Deep Dive into the concept Snapshots in ZFS capture a consistent view of a dataset without copying all data. When you create a snapshot, ZFS freezes the current block references. As new data is written, ZFS writes new blocks and leaves the old blocks referenced by the snapshot. This is why snapshots are efficient: they only consume space for changed blocks. However, if you keep many snapshots or make large changes, they can accumulate and consume significant space. This is why snapshot management is part of operational hygiene.

Rollback is a powerful but dangerous operation. Rolling back a dataset returns it to the exact state of the snapshot, discarding any later changes. This is perfect for recovery drills, but you must understand that it is destructive. In practice, you might clone a snapshot to inspect or recover files without destroying current state.

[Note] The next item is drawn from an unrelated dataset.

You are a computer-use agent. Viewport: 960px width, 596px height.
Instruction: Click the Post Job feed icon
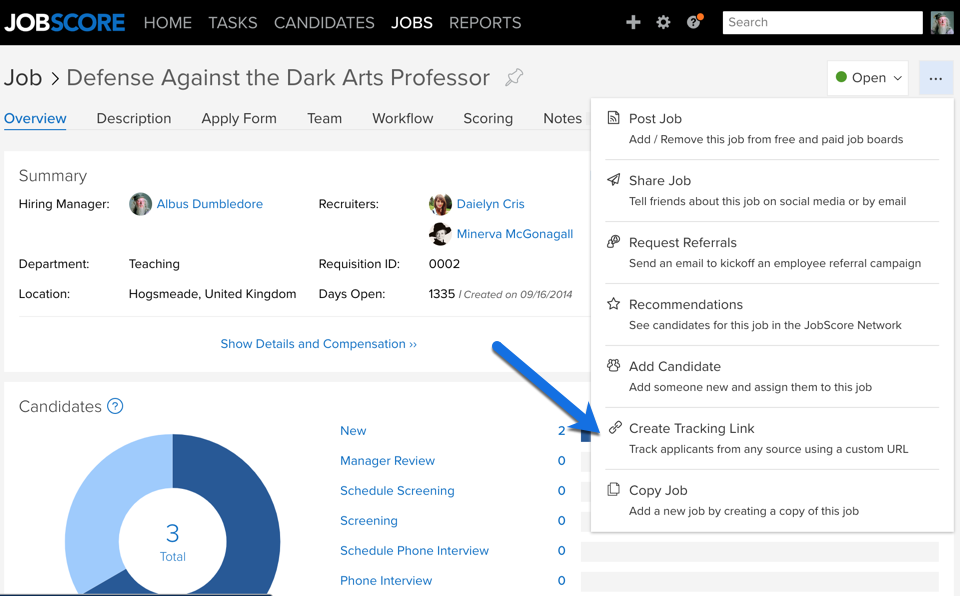click(x=613, y=118)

ZFS snapshots can also be used for boot environments, which provide safe system upgrades. In that context, rollback is equivalent to booting into an older environment.

Space management is tied to snapshots because snapshots “hold” blocks that would otherwise be freed. If you delete files but snapshots reference the old blocks, the pool space does not recover. This can be confusing to new users. The correct mental model is: “space is freed only when no snapshots reference the blocks.” This is why zfs list -t snapshot and zfs get usedby* are useful-they show how much space snapshots are holding.

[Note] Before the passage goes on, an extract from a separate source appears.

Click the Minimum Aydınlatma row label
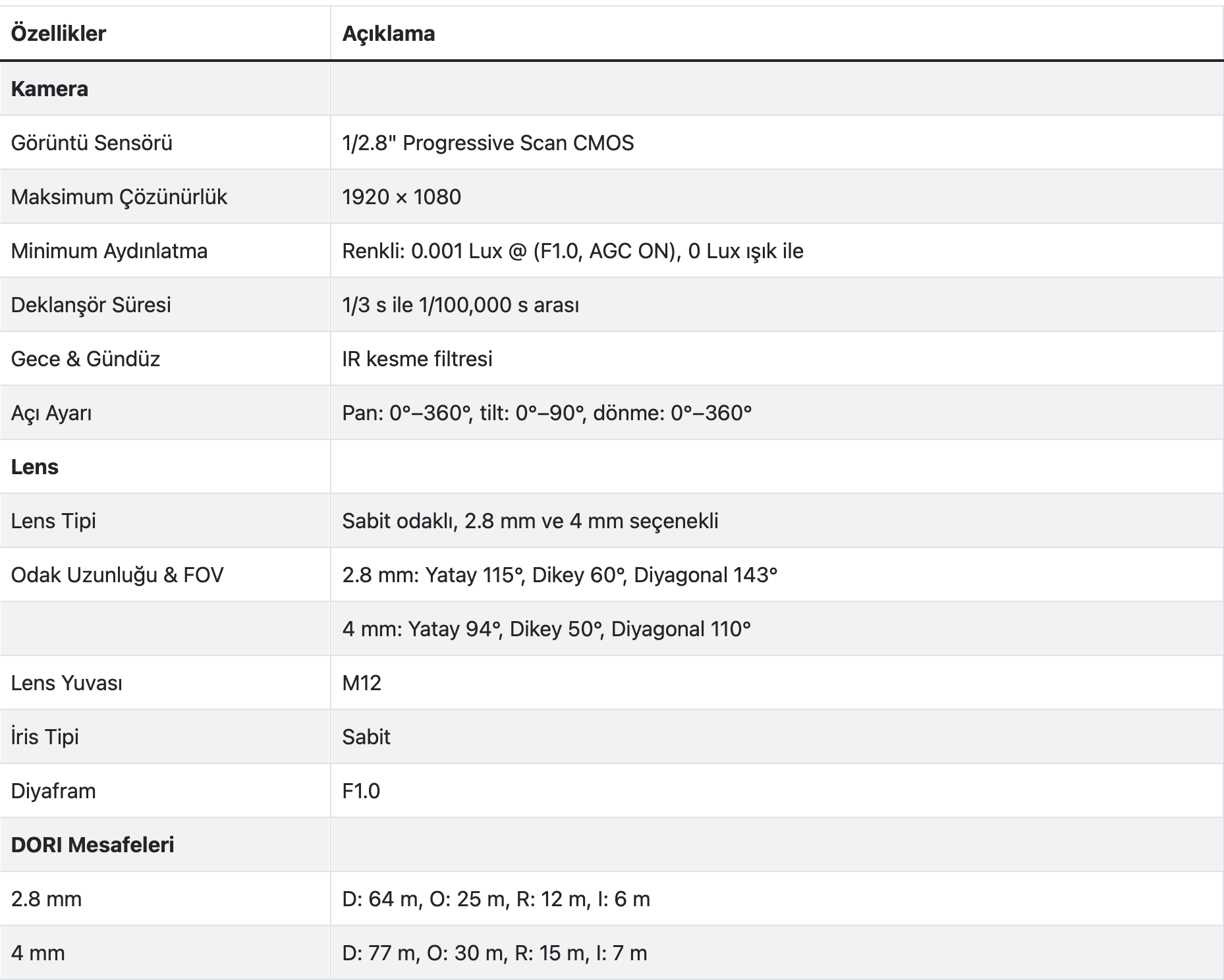This screenshot has height=980, width=1224. coord(109,251)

Quotas and reservations provide another dimension of control. A quota limits how large a dataset can grow. A reservation guarantees space for a dataset even if the pool is otherwise full. In a lab, you can use quotas to prevent runaway datasets from filling the pool. This is especially important when experimenting with jails or logs. Proper quotas make your system more resilient and predictable.

Ultimately, snapshots are an operational tool. They are not backups, but they are the fastest way to recover from mistakes. The habit to build is: snapshot before risky changes, verify afterwards, and prune old snapshots. This mindset supports later projects like boot environments and update runbooks.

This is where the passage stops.